Título: Argentina barra sapatos e tratores brasileiros
Autor: Ogliari, Elder
Fonte: O Estado de São Paulo, 19/03/2011, Economia, p. B7

Argentina barra sapatos e tratores brasileiros1.200 máquinas agrícolas e 870 mil pares de calçados esperam até 120 dias para entrar no país vizinho, pois as licenças de importação não são liberadas

Pelo menos 1.200 máquinas agrícolas e 870 mil pares de calçados estavam retidos ontem em depósitos e pátios de empresas brasileiras à espera de licenças de importação da Argentina.

Atrasos, que chegam até a 120 dias, colocam em risco os negócios de todo o ano. Agricultores argentinos podem perder o interesse na aquisição de equipamentos logo depois da safra da soja, que está no fim. E os compradores de calçados também, porque no ritmo atual, as coleções de outono e inverno tendem a chegar depois da estação.

O levantamento dos volumes retidos foi feito pela Associação Nacional dos Fabricantes de Veículos Automotores (Anfavea) e pela Associação Brasileira das Indústrias de Calçados (Abicalçados). A maioria dos fabricantes brasileiros de calçados e máquinas agrícolas está localizada no Rio Grande do Sul.

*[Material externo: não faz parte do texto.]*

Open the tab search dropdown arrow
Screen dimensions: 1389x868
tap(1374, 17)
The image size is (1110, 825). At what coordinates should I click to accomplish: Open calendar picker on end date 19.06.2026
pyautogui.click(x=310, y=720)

Os empresários não têm conseguido obter explicações do governo argentino, nem por vias diretas nem por intermédio de autoridades brasileiras. Em 17 de fevereiro, Buenos Aires aumentou a lista de produtos que precisam de licença não automática para importação de 400 para 600 itens alegando necessidade de proteger a indústria local. O recurso é admitido pela Organização Mundial do Comércio (OMC), mas o prazo para a emissão da autorização é de 60 dias.

"Neste ano, nenhuma licença foi emitida", revela o vice-presidente da Anfavea, Milton Rego, admitindo que os negócios estão paralisados. Os contratos já feitos e emperrados pela burocracia argentina correspondem a US$ 150 milhões. O Brasil envia 7 mil tratores e 1.500 colheitadeiras por ano e, com esse volume, detém 80% do mercado argentino. A fatia é significativa para os fabricantes nacionais porque corresponde a 30% de tudo o que eles vendem para o exterior e a 5% de tudo o que produzem. "É legítimo um governo querer desenvolver sua indústria, o que não é legítimo é rasgar o acordo automotivo (do Mercosul, que não prevê as licenças não automáticas)", comenta Rego.

No caso dos calçados não há uma paralisação, mas o ritmo da emissão das licenças ficou tão lento que há remessas contratadas há 120 dias que ainda estão nos depósitos dos fabricantes. Considerando-se o preço médio de US$ 20 o par, cerca de R$ 17 milhões deixam de circular. Em 2010 o Brasil exportou 14 milhões de pares para a Argentina pelo valor de US$ 167,3 milhões.

Pior momento. O diretor executivo da Abicalçados, Heitor Klein, lembra que desde 2009, quando o Brasil concordou com a limitação dos embarques para a Argentina a 15 milhões de pares, não havia mais atrasos na emissão das licenças. Por informações de importadores, os brasileiros sabem que o governo argentino está trocando o sistema de emissão de licenças do manual para o informatizado. Esse poderia ser um motivo para o atraso."Se for isso mesmo, escolheram o pior momento", lamenta Klein.

Como nesta época do ano a indústria calçadista está remetendo para seus distribuidores do hemisfério sul as coleções de outono e inverno, a preocupação de todos é com a perda dos negócios da estação e também do futuro: "Se não disponibilizarmos o produto não perdemos só as vendas, mas também pedidos para as estações posteriores e sofremos prejuízos na imagem."

Uma das empresas que tem cargas à espera de liberação em seus depósitos é a West Coast, de Ivoti. "Neste momento 10% da produção voltada para a Argentina espera licença há 90 dias, 36% espera há 70 dias e 14% há 60 dias", calcula o gerente de exportações John Schmidt.

"Se não houver liberações até o final do mês o índice chegará a 96%", prevê. Sem citar valores absolutos, o executivo revela que 20% das exportações da empresa vão para a Argentina.